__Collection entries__
▶

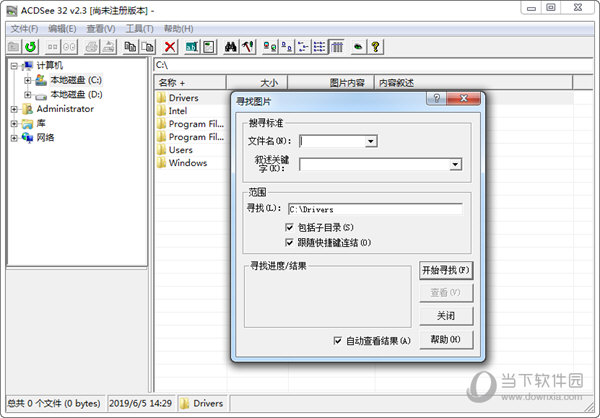Image resolution: width=600 pixels, height=418 pixels.
Task: Uncheck the 跟随快捷键连结 option
Action: [x=290, y=242]
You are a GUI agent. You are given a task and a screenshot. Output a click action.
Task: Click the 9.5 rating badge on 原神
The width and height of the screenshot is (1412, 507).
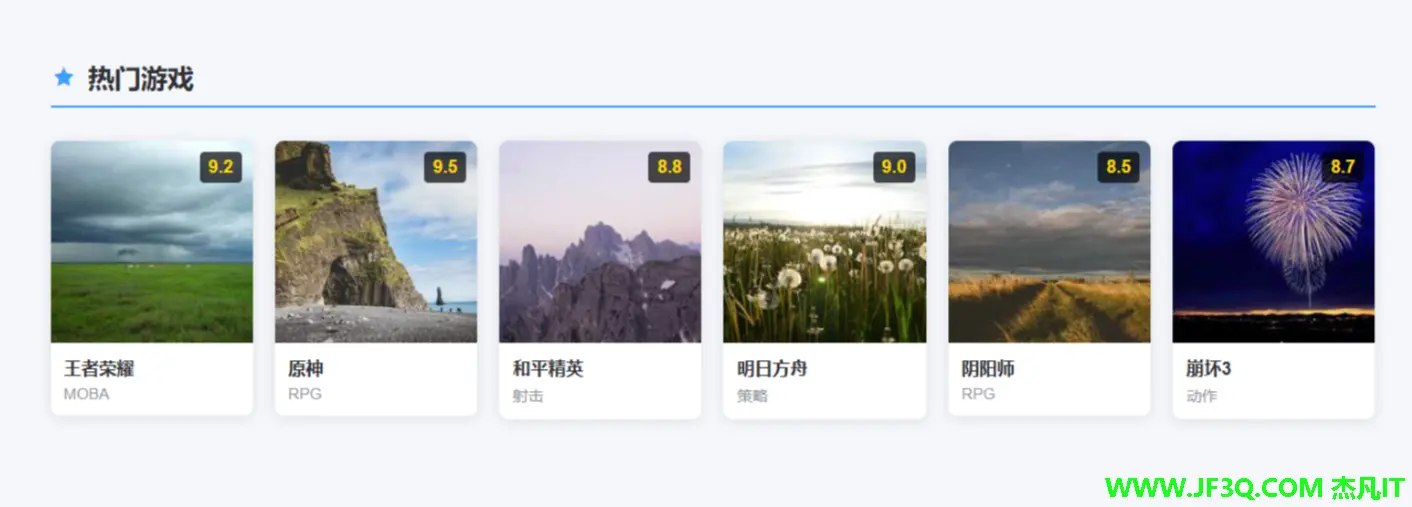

◀

__WHAT THIS TASK INVOLVES__
Say again, word for word, every line from the one with "You are a GUI" through the last line of the data above, minus the pictures.

__TASK OUTPUT__
You are a GUI agent. You are given a task and a screenshot. Output a click action.
Task: Click the 9.5 rating badge on 原神
The width and height of the screenshot is (1412, 507).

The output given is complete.